Mit Spielerinnen unterschiedlicher Erfahrung und Temperamente waren verschiedene Reaktionen auf die Niederlage in Vegas unvermeidlich.
Leeds-Rhinos-Haklerin Bella Sykes „liebte“ die Gelegenheit, mit dem Team nach Las Vegas zu reisen, und genoss die Atmosphäre und das Ereignis.
Obwohl das Spiel selbst eine große Herausforderung war, erwies es sich als wertvolle Lernerfahrung.
„Es ist wichtig, dass sowohl Staff als auch Spielerinnen analysieren, was zum Ausgang geführt hat“, sagte Sykes. „Die RFL überprüft derzeit die Liga und den internationalen Kalender.

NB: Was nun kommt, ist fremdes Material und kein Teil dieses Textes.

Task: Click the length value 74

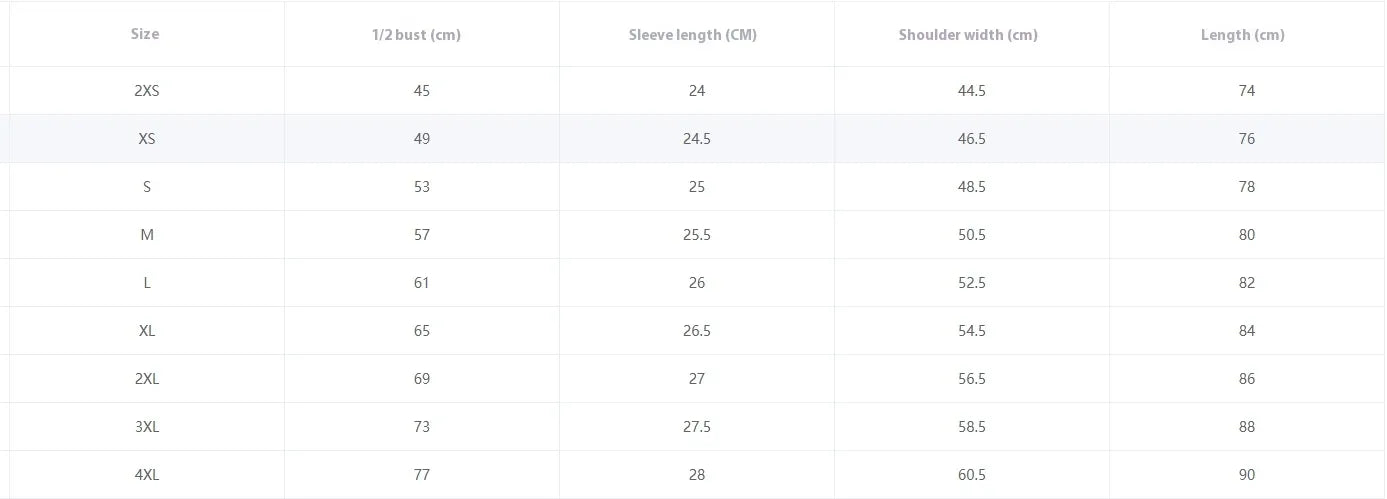Action: coord(1247,91)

Solange Fortschritte erzielt werden, gibt es von Seite der Spielerinnen keine großen Beschwerden.
„Im Camp war schnell klar, dass das Erlebnis alle unterschiedlich berührt hat – abhängig von den bisherigen Erfahrungen und Hintergründen.
„Einige Teamkolleginnen sahen es ganz anders als ich, und ich verstehe auch warum; aber ich nehme das Positive daraus mit.
„Zu erleben, wie Teamkolleginnen ihre Sicht darauf teilen, was sich ändern muss, war für mich als junge Spielerin inspirierend – es macht deutlich, an welchen Stellen unser Spiel wachsen muss.“
Mit gerade einmal 20 Jahren steht Sykes für die nächste Generation, die Englands Wettbewerbsfähigkeit mit Australien und anderen Nationalteams der Südhalbkugel erhöhen will.